The Whitman campaign may boast of having volunteers, but they’re little more than a prop. The plain fact is that there is no space in her corporate-style marketing campaign for personal communication or authentic interactions with the candidate. Heck, she won’t even talk to the media. As Rep. Waters told us, this approach will increasingly isolate her from the people she needs to reach.
Whitman also will not gain that support because California voters simply don’t like her. Not even the Republicans, which the Field Poll numbers show clearly.
Sure, they’re willing to let her try to buy the election; the party is grateful that she’s spending her money, and not theirs.
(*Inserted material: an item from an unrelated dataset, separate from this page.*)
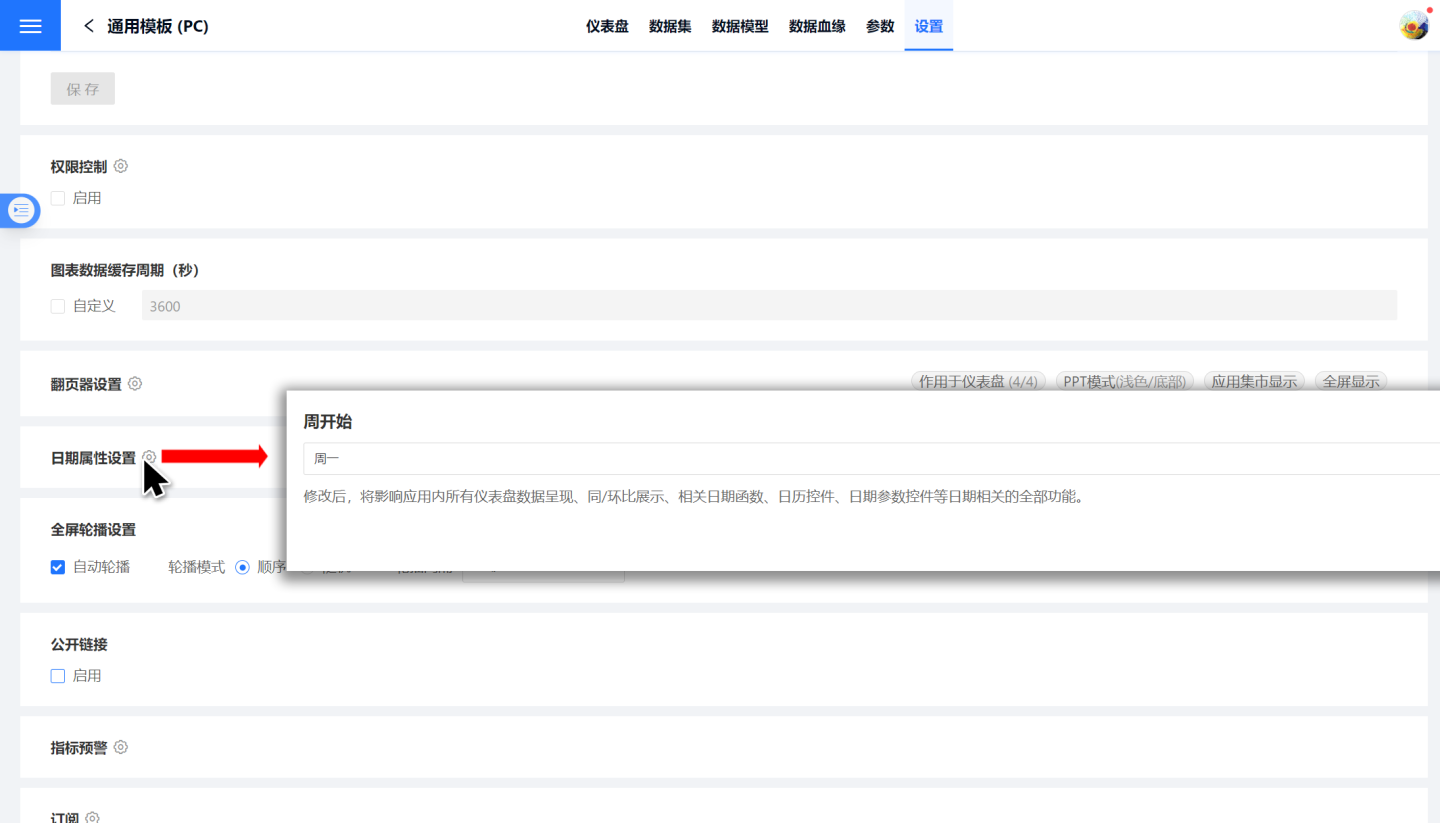Open the hamburger main menu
But she doesn’t have a message that grabs anybody and nearly all of what she’s proposing has been tried by Schwarzenegger and hasn’t worked.
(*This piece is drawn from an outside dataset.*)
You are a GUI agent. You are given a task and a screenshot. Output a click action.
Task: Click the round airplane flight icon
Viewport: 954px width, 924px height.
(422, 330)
Most importantly, she has no emotional connection to voters.
Unfortunately for us Democrats, Jerry Brown’s campaign has been nearly as lackadaisical in building grassroots support, and is just beginning to reach out to volunteers.
John Laird = Obama Playbook
As Brown begins to do this, he would be well advised to look to the effort of former Assemblyman John Laird, who’s running in the special election race for the coastal 15th state Senate district.
Laird has volunteers setting up phone banks for him on their own all over the state. Community groups that came together through Organizing for America groups are making calls, as are statewide volunteers from Democracy for America.
Groups all over the state are organizing themselves, or working as a group to support Laird’s bid, because they feel passionately about his progressive ideas and having him in the Senate to enact them.
Republican Assemblyman Sam Blakeslee may have more money, with millions from big oil and insurance companies, and a big assist from Whitman, but Laird has the sort of people-powered campaign every politician should hope for.
Chris Finnie sits on the Santa Cruz County Democratic Central Committee, serves as a delegate to the California Democratic Party, and is a member of the CDP Organizational Development Committee. She became a political activist in the Howard Dean campaign in 2004 and has since served on campaign staffs with Cegelis for Congress and McNerney for Congress. She also volunteered in the Obama campaign in 2008, and has acted as a volunteer consultant with several other campaigns. She ran for chair of the California Democratic Party in 2009 as what Calbuzz called the “bran muffin” candidate. In her spare time, Chris works as a freelance marketing copywriter.